Utopia Parkway: The Life and Work of Joseph Cornell by Deborah Solomon:
Despite his acknowledged lack of social skills, Cornell made at least one new friend – one new living friend, that is – in 1943. She was Marianne Moore, the poet. A generation older than Cornell, she lived in a frame house in Brooklyn, a sixtyish spinster in a black cloak and tricorn hat. Moore and Cornell had much in common. Both were arch-modernists who lived with their mothers in the outer New York boroughs. Both were legendary prudes. Both were appreciators of the ballet and had contributed to Dance Index. Both were drawn to poetic portraits of animals – the pangolin, for instance, in Moore’s case; the bird, in Cornell’s – as a form of self-portrait. And more generally, both sublimated sensuality into dispassionate, nearly taxonomic precision in their work, and over time would come to stand for the artistic power of reticence.

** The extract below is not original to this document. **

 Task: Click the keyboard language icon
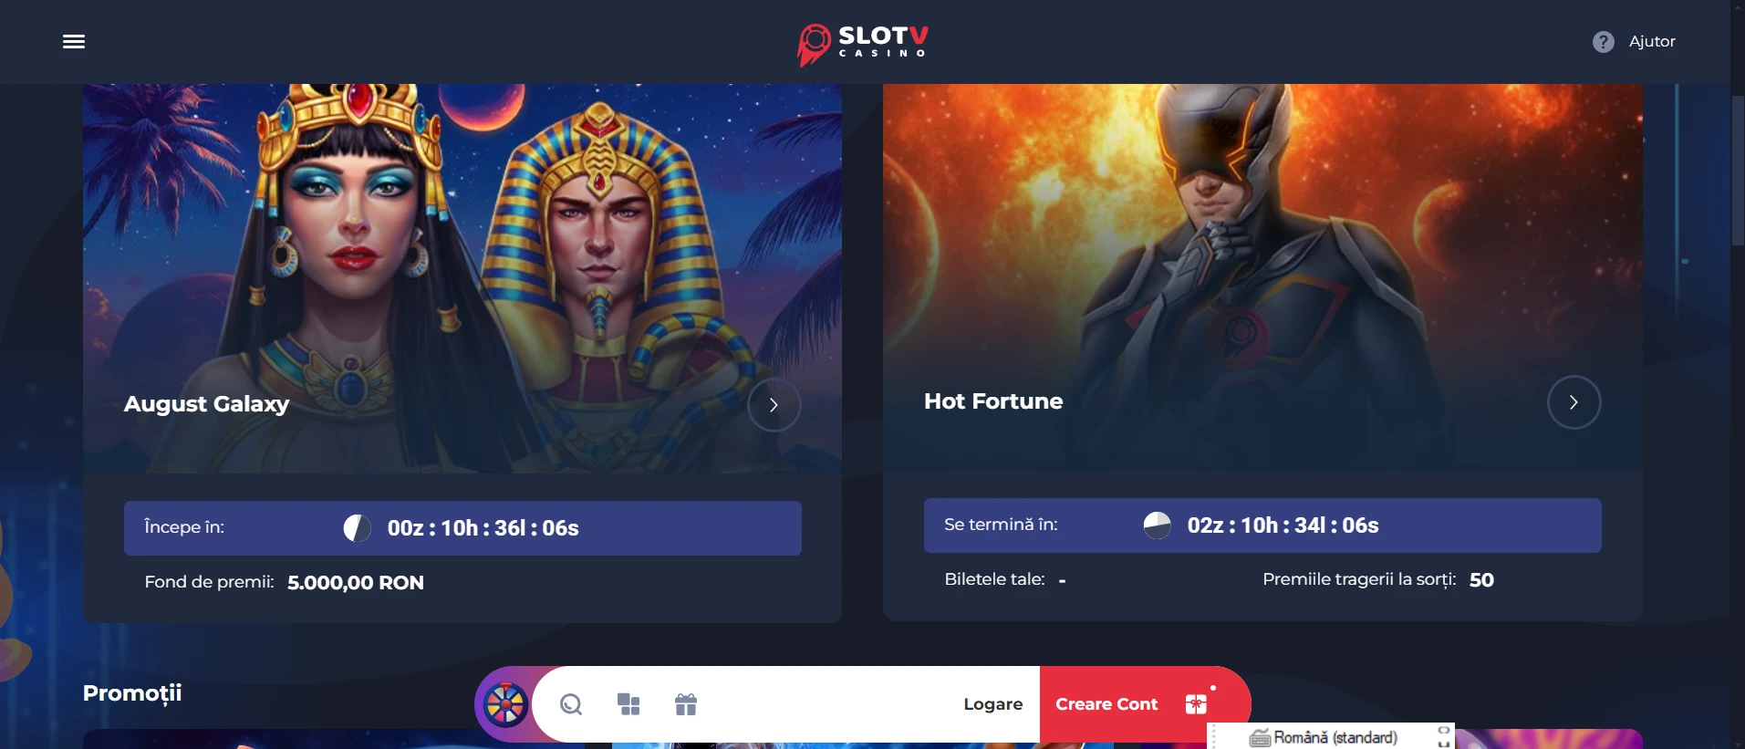coord(1260,738)
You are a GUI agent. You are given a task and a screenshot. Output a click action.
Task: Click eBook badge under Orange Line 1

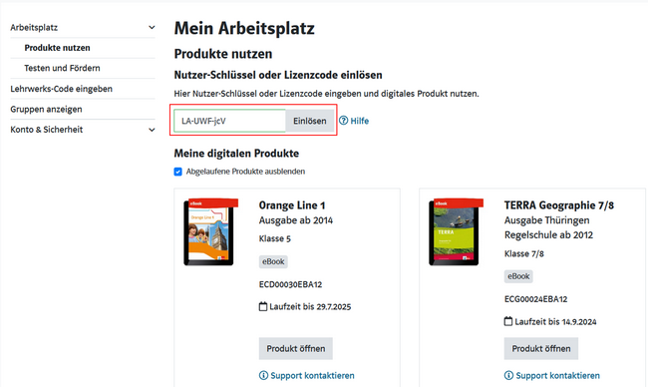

Cornell became acquainted with the poet’s work through Charles Henri Ford and Parker Tyler, who assiduously courted her for View. Tyler was enamored of Moore’s poems and had published an interview with her in one of the first issues of View. The interview had been conducted at Grand Central Terminal, and Moore appears in the article as a punctilious old maid, her gaze straying anxiously toward the station’s giant clock because “she was to meet her mother at the dentist’s.”